When I run a scenario, I want to see IRR simply from me having a long term target I want to hit. But I really focus on my CoC return as this is what gives me that financial freedom. CoC return is what pays the bills so to speak. Also, most of the cash partners I have will look at IRR, but again, they tend to care more about the cash yield, so we focus on CoC.

Hey Andrew, thanks for the response that's an interesting take on things! I'm curious, do you use another metric to take into account the time value of your money alongside CoC return or have you found that CoC return has suited you well enough even without that factor?

Hi @Austin Petrie - yeah early on I thought about including time value, or present value & future value, but I found keeping things simple worked best. My focus was to have the financial capacity or cash flow to stop working if I wanted to. So I simply compared investing in either equities or real estate. I found with real estate I had more control, and higher & more consistent gains so I focus on that. And my main driver an investment is what CoC return is.

Now with that said, I have started to look at more investments with a lower CoC (as I have more financial capacity now) and a higher IRR. This could be from buying an asset that needs to be re-positioned, so it will have lower cash flow while it is stabilized, but a higher overall return. As an example, there is a project I am working on that might only give me a 3-4% CoC return while it is stabilized, but my IRR over 5 years will be around 25+%.

While you are dedicating mind share to this nuance, less intelligent people are getting deals done.  Use either one and you will be way ahead of most investors.

@Austin Petrie Great question and I agree that MIRR is, generally speaking, a more useful measure than IRR.

That being said, they are both trying to model the future of two or three separate investment alternatives, a truly difficult task, and we have to remember that "All models are wrong, some models are useful" At the end of the day, the inputs and assumptions of the calculations are much more important that the actually math. Knowing that once you cross north of 5th St. you need to increase your vacancy credit by 1% will have a much larger impact on your true returns than using MIRR vice IRR.
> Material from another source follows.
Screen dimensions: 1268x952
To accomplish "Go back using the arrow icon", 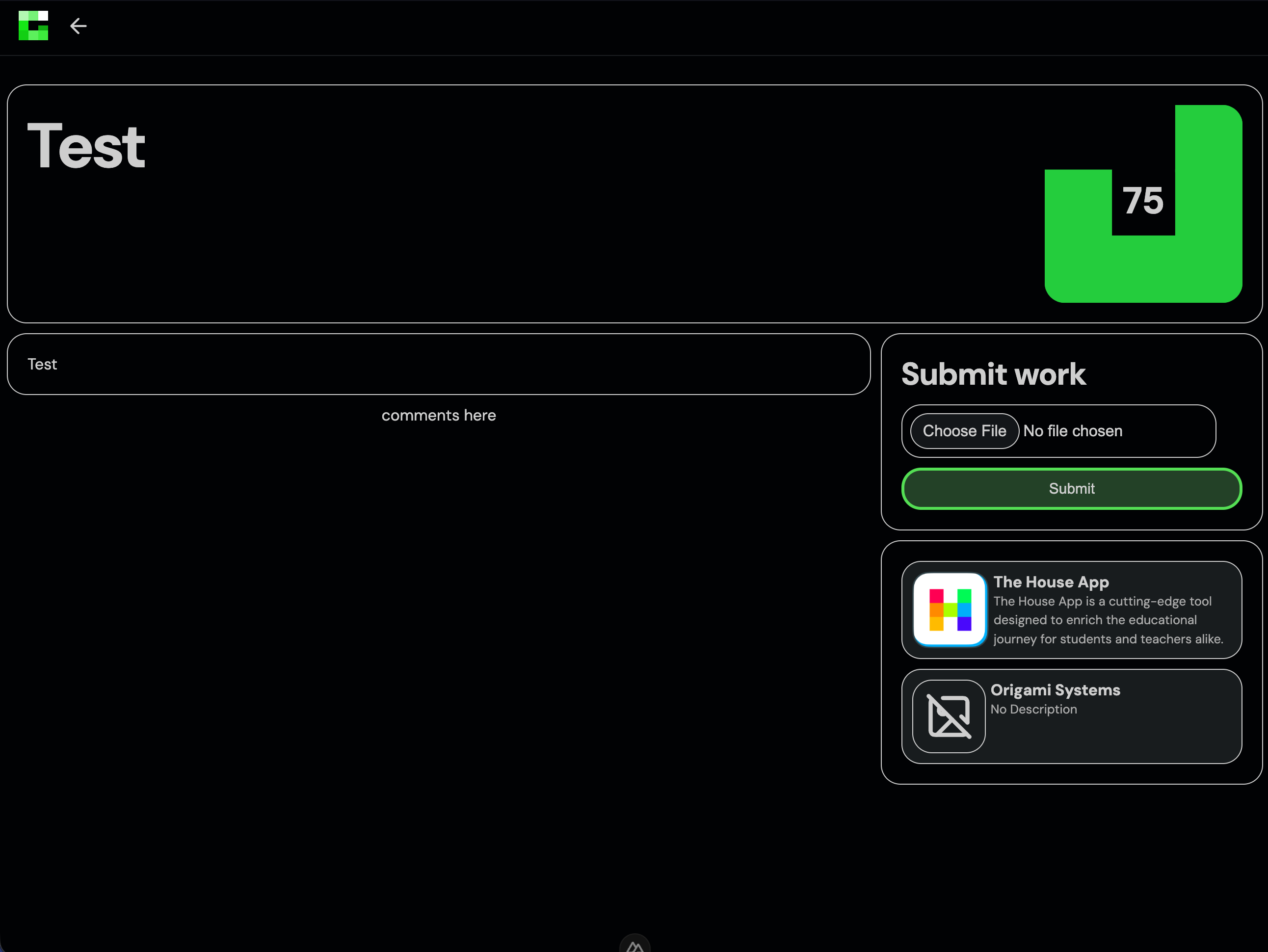I will tap(78, 26).
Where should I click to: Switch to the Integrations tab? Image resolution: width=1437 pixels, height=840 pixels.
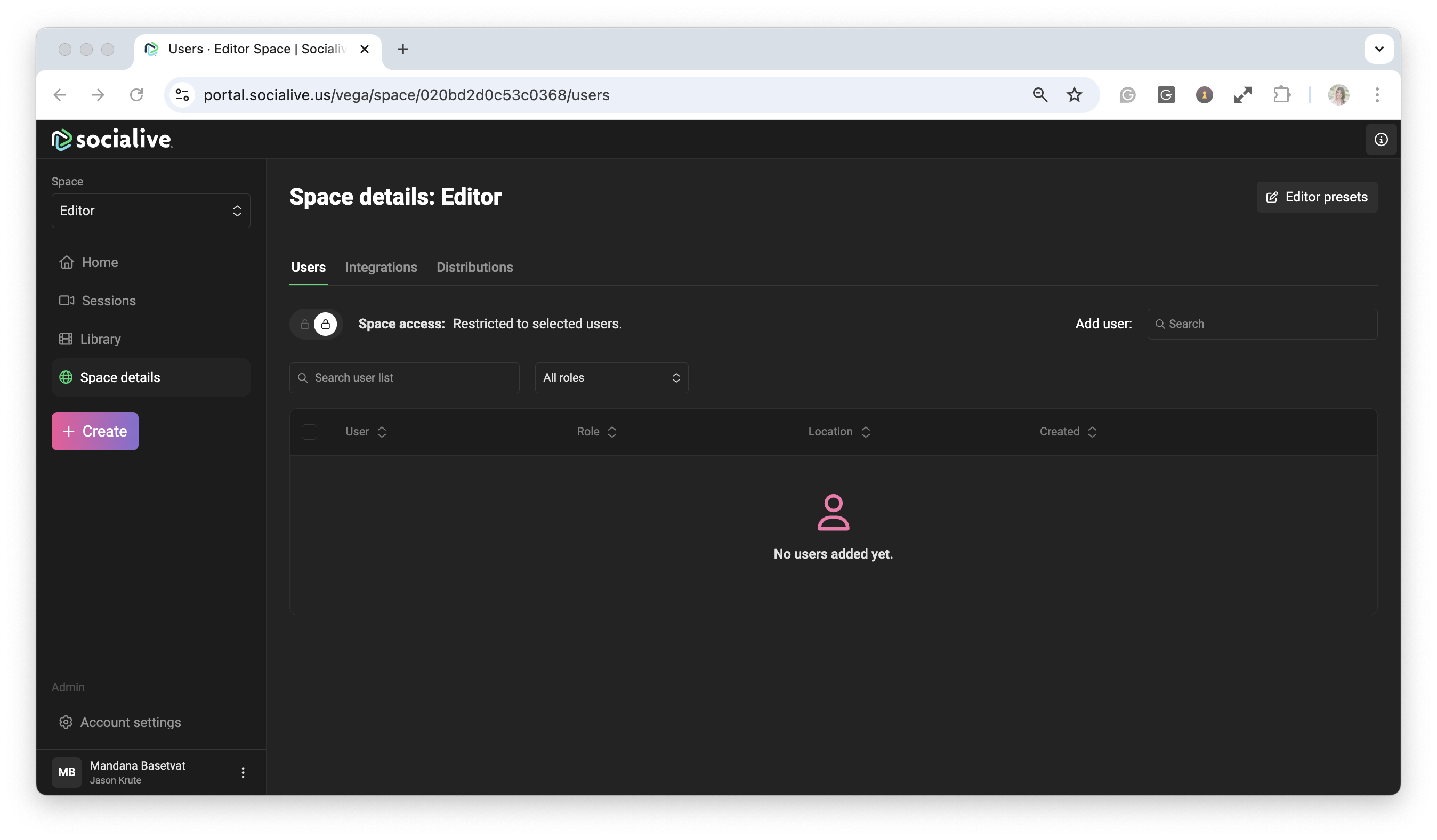[381, 267]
The nearest I can figure why MIRR doesn't get more traction on BP is that most people don't really understand IRR beyond the definition "the rate that sets the NPV of future cash flows to zero", so the factors that you pointed out don't make sense. To a lot of people MIRR and IRR are numbers instead of the end of a modeling process. Also buying and selling SFR isn't that complicated of a investment so simple year by year CoC calculations can give an accurate enough picture for the vast majority of people on BP.

I saw your post about FMRR and I agree, it's the most accurate. Its not used because, and at least from my limit experience, I've never come across two investment that had such similar characteristic that I needed to get that level of precision in my measurement. Also, excel gives us IRR, xIRR, MIRR, xMIRR, so convenience definitely plays a role.

I view all the calculations (payback period, CoC, DCF, IRR, MIRR, FMRR, ect...) as tools in a tool box and use them when called for. I can take a simple expense ratio and cap rate to get to a ball park value from the GSR in about 45 sec with my phone. At times, that's more useful than a full on model that tells me my free cash flow in year 7.

At the end of the day, these metrics help us make a decision to write a check and are not an end in and of themselves.

@Bill F. I really appreciate the detailed response, there are a lot of gems of knowledge I was able to get from it. Also that's a great quote, I never heard it before.